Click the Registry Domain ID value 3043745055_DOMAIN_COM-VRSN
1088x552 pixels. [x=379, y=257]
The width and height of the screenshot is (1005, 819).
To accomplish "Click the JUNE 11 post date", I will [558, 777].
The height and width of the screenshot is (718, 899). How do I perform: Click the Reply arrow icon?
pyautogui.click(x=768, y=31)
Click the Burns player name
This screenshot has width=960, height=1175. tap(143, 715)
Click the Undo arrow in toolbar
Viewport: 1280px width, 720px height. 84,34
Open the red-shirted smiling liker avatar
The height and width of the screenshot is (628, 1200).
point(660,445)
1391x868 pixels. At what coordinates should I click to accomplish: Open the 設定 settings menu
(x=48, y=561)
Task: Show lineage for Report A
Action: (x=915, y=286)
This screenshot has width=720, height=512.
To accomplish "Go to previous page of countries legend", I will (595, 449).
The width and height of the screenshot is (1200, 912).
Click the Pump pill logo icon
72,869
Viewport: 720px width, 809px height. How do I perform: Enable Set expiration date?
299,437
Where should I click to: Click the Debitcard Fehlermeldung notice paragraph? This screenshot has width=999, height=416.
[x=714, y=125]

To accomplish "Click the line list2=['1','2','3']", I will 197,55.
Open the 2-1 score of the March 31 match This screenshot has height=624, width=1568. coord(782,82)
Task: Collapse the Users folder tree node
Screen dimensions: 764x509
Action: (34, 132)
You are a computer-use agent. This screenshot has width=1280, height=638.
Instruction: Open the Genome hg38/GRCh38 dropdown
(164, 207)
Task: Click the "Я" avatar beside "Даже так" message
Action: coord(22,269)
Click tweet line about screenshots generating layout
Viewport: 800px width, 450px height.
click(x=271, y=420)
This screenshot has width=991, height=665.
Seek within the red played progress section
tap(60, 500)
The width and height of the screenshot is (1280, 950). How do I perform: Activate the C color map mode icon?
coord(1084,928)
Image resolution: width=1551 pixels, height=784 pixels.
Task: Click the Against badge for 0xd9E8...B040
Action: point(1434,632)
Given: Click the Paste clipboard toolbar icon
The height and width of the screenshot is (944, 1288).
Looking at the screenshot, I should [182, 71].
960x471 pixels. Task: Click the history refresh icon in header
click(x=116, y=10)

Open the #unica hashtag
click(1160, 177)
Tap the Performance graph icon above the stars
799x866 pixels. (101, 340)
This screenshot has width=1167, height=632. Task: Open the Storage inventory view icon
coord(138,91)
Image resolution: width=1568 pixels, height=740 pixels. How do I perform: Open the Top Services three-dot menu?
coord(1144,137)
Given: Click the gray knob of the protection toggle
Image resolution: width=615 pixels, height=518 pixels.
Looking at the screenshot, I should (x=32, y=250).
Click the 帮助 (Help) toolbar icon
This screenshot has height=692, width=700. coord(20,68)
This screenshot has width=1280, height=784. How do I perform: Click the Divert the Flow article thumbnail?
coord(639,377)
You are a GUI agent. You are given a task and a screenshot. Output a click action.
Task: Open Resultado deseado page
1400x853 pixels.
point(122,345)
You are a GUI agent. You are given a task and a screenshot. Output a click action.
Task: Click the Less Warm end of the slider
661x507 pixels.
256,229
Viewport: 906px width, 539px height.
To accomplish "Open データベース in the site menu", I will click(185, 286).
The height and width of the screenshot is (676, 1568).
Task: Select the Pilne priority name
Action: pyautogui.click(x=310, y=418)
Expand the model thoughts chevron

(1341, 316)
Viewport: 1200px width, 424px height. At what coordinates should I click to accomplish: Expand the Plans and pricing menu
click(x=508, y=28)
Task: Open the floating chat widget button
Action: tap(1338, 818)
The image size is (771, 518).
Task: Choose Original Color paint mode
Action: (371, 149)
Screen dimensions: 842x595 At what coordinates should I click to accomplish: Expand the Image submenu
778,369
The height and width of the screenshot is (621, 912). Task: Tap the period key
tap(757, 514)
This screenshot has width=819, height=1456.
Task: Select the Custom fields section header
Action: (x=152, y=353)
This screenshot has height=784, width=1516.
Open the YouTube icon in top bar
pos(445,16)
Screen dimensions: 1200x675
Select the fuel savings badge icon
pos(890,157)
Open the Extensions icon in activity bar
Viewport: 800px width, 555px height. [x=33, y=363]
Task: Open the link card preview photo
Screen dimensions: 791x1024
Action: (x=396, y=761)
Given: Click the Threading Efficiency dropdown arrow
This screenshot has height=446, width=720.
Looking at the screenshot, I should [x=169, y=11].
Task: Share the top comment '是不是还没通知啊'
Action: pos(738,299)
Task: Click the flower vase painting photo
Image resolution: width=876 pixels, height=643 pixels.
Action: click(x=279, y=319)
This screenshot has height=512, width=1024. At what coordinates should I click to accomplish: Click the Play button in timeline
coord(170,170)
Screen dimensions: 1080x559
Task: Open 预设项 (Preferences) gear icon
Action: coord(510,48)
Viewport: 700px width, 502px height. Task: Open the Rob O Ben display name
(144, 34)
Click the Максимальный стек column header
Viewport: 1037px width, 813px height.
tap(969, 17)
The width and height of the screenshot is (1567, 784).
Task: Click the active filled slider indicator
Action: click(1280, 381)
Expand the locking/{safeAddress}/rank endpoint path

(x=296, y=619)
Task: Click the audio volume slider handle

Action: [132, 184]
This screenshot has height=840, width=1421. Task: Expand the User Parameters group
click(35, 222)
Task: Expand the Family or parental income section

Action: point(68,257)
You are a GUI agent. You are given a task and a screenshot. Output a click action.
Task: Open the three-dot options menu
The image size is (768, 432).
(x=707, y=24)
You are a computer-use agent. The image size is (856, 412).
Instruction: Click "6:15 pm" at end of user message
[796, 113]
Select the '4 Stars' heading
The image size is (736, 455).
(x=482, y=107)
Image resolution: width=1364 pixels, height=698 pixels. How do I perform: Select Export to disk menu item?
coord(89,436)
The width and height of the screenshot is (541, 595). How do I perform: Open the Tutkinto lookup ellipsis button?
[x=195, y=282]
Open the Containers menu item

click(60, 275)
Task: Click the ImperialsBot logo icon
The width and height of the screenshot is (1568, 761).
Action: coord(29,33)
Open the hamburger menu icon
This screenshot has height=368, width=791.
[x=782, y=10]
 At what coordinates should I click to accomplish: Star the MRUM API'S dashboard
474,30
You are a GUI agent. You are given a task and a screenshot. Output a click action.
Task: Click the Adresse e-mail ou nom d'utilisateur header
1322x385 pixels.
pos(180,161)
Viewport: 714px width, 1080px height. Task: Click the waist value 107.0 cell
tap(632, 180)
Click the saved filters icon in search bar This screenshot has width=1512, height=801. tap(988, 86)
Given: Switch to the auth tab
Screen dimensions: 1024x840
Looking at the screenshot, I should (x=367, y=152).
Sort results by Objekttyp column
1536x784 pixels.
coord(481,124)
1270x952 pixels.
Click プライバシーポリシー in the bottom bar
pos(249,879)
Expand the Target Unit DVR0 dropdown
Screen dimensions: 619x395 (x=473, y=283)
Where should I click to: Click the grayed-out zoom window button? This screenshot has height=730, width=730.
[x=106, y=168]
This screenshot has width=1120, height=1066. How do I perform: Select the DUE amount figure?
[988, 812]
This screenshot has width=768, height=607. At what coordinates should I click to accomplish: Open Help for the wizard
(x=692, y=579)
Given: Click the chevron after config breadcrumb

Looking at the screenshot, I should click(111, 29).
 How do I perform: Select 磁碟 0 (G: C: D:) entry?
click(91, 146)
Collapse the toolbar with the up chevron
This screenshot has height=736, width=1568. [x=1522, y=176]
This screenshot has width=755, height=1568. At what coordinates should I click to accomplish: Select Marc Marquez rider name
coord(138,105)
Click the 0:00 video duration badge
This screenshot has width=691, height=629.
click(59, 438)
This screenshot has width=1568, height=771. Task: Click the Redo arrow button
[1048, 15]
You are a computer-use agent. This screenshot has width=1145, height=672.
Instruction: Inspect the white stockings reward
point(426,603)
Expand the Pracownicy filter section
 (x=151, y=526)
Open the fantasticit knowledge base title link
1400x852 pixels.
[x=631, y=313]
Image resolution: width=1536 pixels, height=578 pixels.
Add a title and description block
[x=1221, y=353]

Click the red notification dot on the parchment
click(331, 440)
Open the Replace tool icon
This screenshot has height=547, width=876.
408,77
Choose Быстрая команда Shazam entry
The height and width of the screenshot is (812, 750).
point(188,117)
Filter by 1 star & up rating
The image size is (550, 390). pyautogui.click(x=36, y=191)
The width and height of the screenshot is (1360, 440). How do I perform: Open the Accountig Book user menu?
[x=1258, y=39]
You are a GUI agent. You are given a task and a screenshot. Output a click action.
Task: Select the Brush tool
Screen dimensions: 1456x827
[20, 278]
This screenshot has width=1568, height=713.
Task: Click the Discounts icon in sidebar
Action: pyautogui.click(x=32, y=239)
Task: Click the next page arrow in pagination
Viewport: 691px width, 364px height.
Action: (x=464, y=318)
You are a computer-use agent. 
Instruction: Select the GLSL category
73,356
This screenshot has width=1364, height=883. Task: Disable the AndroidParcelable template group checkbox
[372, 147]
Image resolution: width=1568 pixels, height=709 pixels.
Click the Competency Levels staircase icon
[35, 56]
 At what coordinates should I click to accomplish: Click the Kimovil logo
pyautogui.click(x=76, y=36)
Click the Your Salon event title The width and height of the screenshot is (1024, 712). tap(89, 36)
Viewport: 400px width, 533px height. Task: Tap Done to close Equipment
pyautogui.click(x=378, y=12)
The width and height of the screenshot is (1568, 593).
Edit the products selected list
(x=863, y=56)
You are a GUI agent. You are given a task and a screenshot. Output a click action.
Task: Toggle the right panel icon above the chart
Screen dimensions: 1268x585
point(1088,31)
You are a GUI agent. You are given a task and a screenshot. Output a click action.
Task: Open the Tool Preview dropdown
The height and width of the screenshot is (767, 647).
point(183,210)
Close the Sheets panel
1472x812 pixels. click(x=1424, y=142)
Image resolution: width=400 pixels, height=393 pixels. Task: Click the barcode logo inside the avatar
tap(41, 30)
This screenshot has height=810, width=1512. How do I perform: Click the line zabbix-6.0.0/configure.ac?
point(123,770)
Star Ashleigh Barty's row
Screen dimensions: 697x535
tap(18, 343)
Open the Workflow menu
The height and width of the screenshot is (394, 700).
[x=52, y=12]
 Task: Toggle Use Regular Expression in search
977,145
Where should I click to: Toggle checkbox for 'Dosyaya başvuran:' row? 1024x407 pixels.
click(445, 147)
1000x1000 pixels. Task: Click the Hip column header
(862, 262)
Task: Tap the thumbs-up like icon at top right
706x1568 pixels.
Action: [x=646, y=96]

# # # # # # #

- _TASK TO CARRY OUT_
Take every line in the preceding listing that contains "page" and copy it.

- _TASK RESULT_
To accomplish "Go to previous page of countries legend", I will (595, 449).
Task: Open Resultado deseado page
Task: Click the next page arrow in pagination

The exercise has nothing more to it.